Instruction
Could you put every line of the data below into a JSON list of strings, one string per line, with blank lines left out?

• • • •

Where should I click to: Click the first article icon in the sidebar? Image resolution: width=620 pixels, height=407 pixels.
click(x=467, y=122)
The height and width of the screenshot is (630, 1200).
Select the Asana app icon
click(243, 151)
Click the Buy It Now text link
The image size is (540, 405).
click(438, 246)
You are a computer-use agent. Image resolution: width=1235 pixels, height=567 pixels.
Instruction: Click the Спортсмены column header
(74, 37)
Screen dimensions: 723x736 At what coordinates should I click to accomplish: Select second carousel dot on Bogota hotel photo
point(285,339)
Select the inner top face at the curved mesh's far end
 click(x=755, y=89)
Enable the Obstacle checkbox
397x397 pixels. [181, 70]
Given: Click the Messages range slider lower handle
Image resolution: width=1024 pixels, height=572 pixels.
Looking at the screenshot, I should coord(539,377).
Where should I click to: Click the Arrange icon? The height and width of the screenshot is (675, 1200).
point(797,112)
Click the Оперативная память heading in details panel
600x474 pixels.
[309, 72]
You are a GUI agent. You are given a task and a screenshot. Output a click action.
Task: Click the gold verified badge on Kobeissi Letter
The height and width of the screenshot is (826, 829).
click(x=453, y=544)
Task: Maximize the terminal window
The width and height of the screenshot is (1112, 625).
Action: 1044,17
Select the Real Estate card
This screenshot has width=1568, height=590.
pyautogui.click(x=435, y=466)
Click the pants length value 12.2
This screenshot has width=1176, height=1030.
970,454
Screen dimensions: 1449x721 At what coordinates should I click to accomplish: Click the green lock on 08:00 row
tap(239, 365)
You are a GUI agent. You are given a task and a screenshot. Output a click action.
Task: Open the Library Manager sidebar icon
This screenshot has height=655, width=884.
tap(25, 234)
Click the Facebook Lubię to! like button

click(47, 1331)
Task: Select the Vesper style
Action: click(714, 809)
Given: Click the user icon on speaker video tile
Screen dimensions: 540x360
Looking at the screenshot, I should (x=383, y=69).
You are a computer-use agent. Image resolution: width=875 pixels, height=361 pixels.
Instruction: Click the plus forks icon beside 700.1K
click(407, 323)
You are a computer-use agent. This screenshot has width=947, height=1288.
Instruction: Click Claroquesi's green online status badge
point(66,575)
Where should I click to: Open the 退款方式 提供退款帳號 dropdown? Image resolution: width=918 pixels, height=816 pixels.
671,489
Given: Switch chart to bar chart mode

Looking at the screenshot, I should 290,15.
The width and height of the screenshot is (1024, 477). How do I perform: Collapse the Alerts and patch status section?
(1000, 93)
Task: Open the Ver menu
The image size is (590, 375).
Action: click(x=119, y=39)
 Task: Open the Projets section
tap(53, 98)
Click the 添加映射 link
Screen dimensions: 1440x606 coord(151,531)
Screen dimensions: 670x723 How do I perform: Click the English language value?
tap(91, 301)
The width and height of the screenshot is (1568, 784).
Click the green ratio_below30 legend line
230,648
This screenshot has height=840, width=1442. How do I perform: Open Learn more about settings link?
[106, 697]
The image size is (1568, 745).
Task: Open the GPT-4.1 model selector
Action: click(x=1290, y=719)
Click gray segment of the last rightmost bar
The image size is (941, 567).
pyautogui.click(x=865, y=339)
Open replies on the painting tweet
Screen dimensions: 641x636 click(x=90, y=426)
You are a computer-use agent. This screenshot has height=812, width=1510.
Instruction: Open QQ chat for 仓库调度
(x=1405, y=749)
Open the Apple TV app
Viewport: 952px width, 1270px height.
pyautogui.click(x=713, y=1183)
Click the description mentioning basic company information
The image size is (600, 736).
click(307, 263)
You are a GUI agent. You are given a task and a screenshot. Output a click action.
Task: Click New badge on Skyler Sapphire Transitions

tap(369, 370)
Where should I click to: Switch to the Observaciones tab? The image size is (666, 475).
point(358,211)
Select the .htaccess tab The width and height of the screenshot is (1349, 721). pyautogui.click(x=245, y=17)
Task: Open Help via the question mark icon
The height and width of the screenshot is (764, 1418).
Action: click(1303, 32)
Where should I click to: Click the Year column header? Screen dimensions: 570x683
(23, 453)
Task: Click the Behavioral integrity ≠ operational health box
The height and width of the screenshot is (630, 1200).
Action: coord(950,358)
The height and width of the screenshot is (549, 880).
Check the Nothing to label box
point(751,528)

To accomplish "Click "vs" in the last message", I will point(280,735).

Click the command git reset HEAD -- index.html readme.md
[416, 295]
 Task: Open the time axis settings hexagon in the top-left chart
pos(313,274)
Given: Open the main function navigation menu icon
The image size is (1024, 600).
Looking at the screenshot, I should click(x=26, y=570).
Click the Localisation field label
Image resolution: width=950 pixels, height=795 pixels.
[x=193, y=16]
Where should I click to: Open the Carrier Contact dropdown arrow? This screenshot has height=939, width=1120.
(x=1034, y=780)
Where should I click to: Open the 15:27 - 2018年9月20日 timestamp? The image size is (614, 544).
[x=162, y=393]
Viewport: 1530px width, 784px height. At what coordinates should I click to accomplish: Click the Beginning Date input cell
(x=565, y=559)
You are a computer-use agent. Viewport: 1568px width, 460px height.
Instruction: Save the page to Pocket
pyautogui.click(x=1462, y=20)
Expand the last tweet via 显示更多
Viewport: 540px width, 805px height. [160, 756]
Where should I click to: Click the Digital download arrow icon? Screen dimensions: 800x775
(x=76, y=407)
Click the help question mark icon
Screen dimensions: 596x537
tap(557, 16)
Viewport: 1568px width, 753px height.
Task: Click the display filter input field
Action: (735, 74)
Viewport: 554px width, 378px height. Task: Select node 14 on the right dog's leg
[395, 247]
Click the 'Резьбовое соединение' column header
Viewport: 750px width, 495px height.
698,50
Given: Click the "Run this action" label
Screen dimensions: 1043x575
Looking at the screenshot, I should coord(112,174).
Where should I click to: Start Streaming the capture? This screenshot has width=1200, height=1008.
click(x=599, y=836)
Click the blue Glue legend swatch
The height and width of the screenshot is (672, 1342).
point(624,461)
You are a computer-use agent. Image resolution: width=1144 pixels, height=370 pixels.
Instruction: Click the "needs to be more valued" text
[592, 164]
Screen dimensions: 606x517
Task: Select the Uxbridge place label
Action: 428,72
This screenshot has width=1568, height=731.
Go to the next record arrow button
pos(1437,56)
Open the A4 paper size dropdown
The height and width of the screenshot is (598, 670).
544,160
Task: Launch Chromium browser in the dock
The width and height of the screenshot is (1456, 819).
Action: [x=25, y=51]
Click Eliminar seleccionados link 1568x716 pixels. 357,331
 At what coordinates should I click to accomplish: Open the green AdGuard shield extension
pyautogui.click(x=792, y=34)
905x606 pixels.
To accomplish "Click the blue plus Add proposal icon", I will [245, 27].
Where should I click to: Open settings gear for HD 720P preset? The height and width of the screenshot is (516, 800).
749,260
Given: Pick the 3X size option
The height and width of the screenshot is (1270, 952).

• • • •

Full solution
[
  "Where should I click to: Click the first article icon in the sidebar? Image resolution: width=620 pixels, height=407 pixels.",
  "click(x=467, y=122)",
  "The height and width of the screenshot is (630, 1200).",
  "Select the Asana app icon",
  "click(243, 151)",
  "Click the Buy It Now text link",
  "The image size is (540, 405).",
  "click(438, 246)",
  "You are a computer-use agent. Image resolution: width=1235 pixels, height=567 pixels.",
  "Instruction: Click the Спортсмены column header",
  "(74, 37)",
  "Screen dimensions: 723x736 At what coordinates should I click to accomplish: Select second carousel dot on Bogota hotel photo",
  "point(285,339)",
  "Select the inner top face at the curved mesh's far end",
  " click(x=755, y=89)",
  "Enable the Obstacle checkbox",
  "397x397 pixels. [181, 70]",
  "Given: Click the Messages range slider lower handle",
  "Image resolution: width=1024 pixels, height=572 pixels.",
  "Looking at the screenshot, I should coord(539,377).",
  "Where should I click to: Click the Arrange icon? The height and width of the screenshot is (675, 1200).",
  "point(797,112)",
  "Click the Оперативная память heading in details panel",
  "600x474 pixels.",
  "[309, 72]",
  "You are a GUI agent. You are given a task and a screenshot. Output a click action.",
  "Task: Click the gold verified badge on Kobeissi Letter",
  "The height and width of the screenshot is (826, 829).",
  "click(x=453, y=544)",
  "Task: Maximize the terminal window",
  "The width and height of the screenshot is (1112, 625).",
  "Action: 1044,17",
  "Select the Real Estate card",
  "This screenshot has width=1568, height=590.",
  "pyautogui.click(x=435, y=466)",
  "Click the pants length value 12.2",
  "This screenshot has width=1176, height=1030.",
  "970,454",
  "Screen dimensions: 1449x721 At what coordinates should I click to accomplish: Click the green lock on 08:00 row",
  "tap(239, 365)",
  "You are a GUI agent. You are given a task and a screenshot. Output a click action.",
  "Task: Open the Library Manager sidebar icon",
  "This screenshot has height=655, width=884.",
  "tap(25, 234)",
  "Click the Facebook Lubię to! like button",
  "click(47, 1331)",
  "Task: Select the Vesper style",
  "Action: click(714, 809)",
  "Given: Click the user icon on speaker video tile",
  "Screen dimensions: 540x360",
  "Looking at the screenshot, I should (x=383, y=69).",
  "You are a computer-use agent. Image resolution: width=875 pixels, height=361 pixels.",
  "Instruction: Click the plus forks icon beside 700.1K",
  "click(407, 323)",
  "You are a computer-use agent. This screenshot has width=947, height=1288.",
  "Instruction: Click Claroquesi's green online status badge",
  "point(66,575)",
  "Where should I click to: Open the 退款方式 提供退款帳號 dropdown? Image resolution: width=918 pixels, height=816 pixels.",
  "671,489",
  "Given: Switch chart to bar chart mode",
  "Looking at the screenshot, I should 290,15.",
  "The width and height of the screenshot is (1024, 477). How do I perform: Collapse the Alerts and patch status section?",
  "(1000, 93)",
  "Task: Open the Ver menu",
  "The image size is (590, 375).",
  "Action: click(x=119, y=39)",
  " Task: Open the Projets section",
  "tap(53, 98)",
  "Click the 添加映射 link",
  "Screen dimensions: 1440x606 coord(151,531)",
  "Screen dimensions: 670x723 How do I perform: Click the English language value?",
  "tap(91, 301)",
  "The width and height of the screenshot is (1568, 784).",
  "Click the green ratio_below30 legend line",
  "230,648",
  "This screenshot has height=840, width=1442. How do I perform: Open Learn more about settings link?",
  "[106, 697]",
  "The image size is (1568, 745).",
  "Task: Open the GPT-4.1 model selector",
  "Action: click(x=1290, y=719)",
  "Click gray segment of the last rightmost bar",
  "The image size is (941, 567).",
  "pyautogui.click(x=865, y=339)",
  "Open replies on the painting tweet",
  "Screen dimensions: 641x636 click(x=90, y=426)",
  "You are a computer-use agent. This screenshot has height=812, width=1510.",
  "Instruction: Open QQ chat for 仓库调度",
  "(x=1405, y=749)",
  "Open the Apple TV app",
  "Viewport: 952px width, 1270px height.",
  "pyautogui.click(x=713, y=1183)",
  "Click the description mentioning basic company information",
  "The image size is (600, 736).",
  "click(307, 263)",
  "You are a GUI agent. You are given a task and a screenshot. Output a click action.",
  "Task: Click New badge on Skyler Sapphire Transitions",
  "tap(369, 370)",
  "Where should I click to: Switch to the Observaciones tab? The image size is (666, 475).",
  "point(358,211)",
  "Select the .htaccess tab The width and height of the screenshot is (1349, 721). pyautogui.click(x=245, y=17)",
  "Task: Open Help via the question mark icon",
  "The height and width of the screenshot is (764, 1418).",
  "Action: click(1303, 32)",
  "Where should I click to: Click the Year column header? Screen dimensions: 570x683",
  "(23, 453)",
  "Task: Click the Behavioral integrity ≠ operational health box",
  "The height and width of the screenshot is (630, 1200).",
  "Action: coord(950,358)",
  "The height and width of the screenshot is (549, 880).",
  "Check the Nothing to label box",
  "point(751,528)",
  "To accomplish \"Click \"vs\" in the last message\", I will point(280,735).",
  "Click the command git reset HEAD -- index.html readme.md",
  "[416, 295]",
  " Task: Open the time axis settings hexagon in the top-left chart",
  "pos(313,274)",
  "Given: Open the main function navigation menu icon",
  "The image size is (1024, 600).",
  "Looking at the screenshot, I should click(x=26, y=570).",
  "Click the Localisation field label",
  "Image resolution: width=950 pixels, height=795 pixels.",
  "[x=193, y=16]",
  "Where should I click to: Open the Carrier Contact dropdown arrow? This screenshot has height=939, width=1120.",
  "(x=1034, y=780)",
  "Where should I click to: Open the 15:27 - 2018年9月20日 timestamp? The image size is (614, 544).",
  "[x=162, y=393]",
  "Viewport: 1530px width, 784px height. At what coordinates should I click to accomplish: Click the Beginning Date input cell",
  "(x=565, y=559)",
  "You are a computer-use agent. Viewport: 1568px width, 460px height.",
  "Instruction: Save the page to Pocket",
  "pyautogui.click(x=1462, y=20)",
  "Expand the last tweet via 显示更多",
  "Viewport: 540px width, 805px height. [160, 756]",
  "Where should I click to: Click the Digital download arrow icon? Screen dimensions: 800x775",
  "(x=76, y=407)",
  "Click the help question mark icon",
  "Screen dimensions: 596x537",
  "tap(557, 16)",
  "Viewport: 1568px width, 753px height.",
  "Task: Click the display filter input field",
  "Action: (735, 74)",
  "Viewport: 554px width, 378px height. Task: Select node 14 on the right dog's leg",
  "[395, 247]",
  "Click the 'Резьбовое соединение' column header",
  "Viewport: 750px width, 495px height.",
  "698,50",
  "Given: Click the \"Run this action\" label",
  "Screen dimensions: 1043x575",
  "Looking at the screenshot, I should coord(112,174).",
  "Where should I click to: Start Streaming the capture? This screenshot has width=1200, height=1008.",
  "click(x=599, y=836)",
  "Click the blue Glue legend swatch",
  "The height and width of the screenshot is (672, 1342).",
  "point(624,461)",
  "You are a computer-use agent. Image resolution: width=1144 pixels, height=370 pixels.",
  "Instruction: Click the \"needs to be more valued\" text",
  "[592, 164]",
  "Screen dimensions: 606x517",
  "Task: Select the Uxbridge place label",
  "Action: 428,72",
  "This screenshot has width=1568, height=731.",
  "Go to the next record arrow button",
  "pos(1437,56)",
  "Open the A4 paper size dropdown",
  "The height and width of the screenshot is (598, 670).",
  "544,160",
  "Task: Launch Chromium browser in the dock",
  "The width and height of the screenshot is (1456, 819).",
  "Action: [x=25, y=51]",
  "Click Eliminar seleccionados link 1568x716 pixels. 357,331",
  " At what coordinates should I click to accomplish: Open the green AdGuard shield extension",
  "pyautogui.click(x=792, y=34)",
  "905x606 pixels.",
  "To accomplish \"Click the blue plus Add proposal icon\", I will [245, 27].",
  "Where should I click to: Open settings gear for HD 720P preset? The height and width of the screenshot is (516, 800).",
  "749,260",
  "Given: Pick the 3X size option",
  "The height and width of the screenshot is (1270, 952)."
]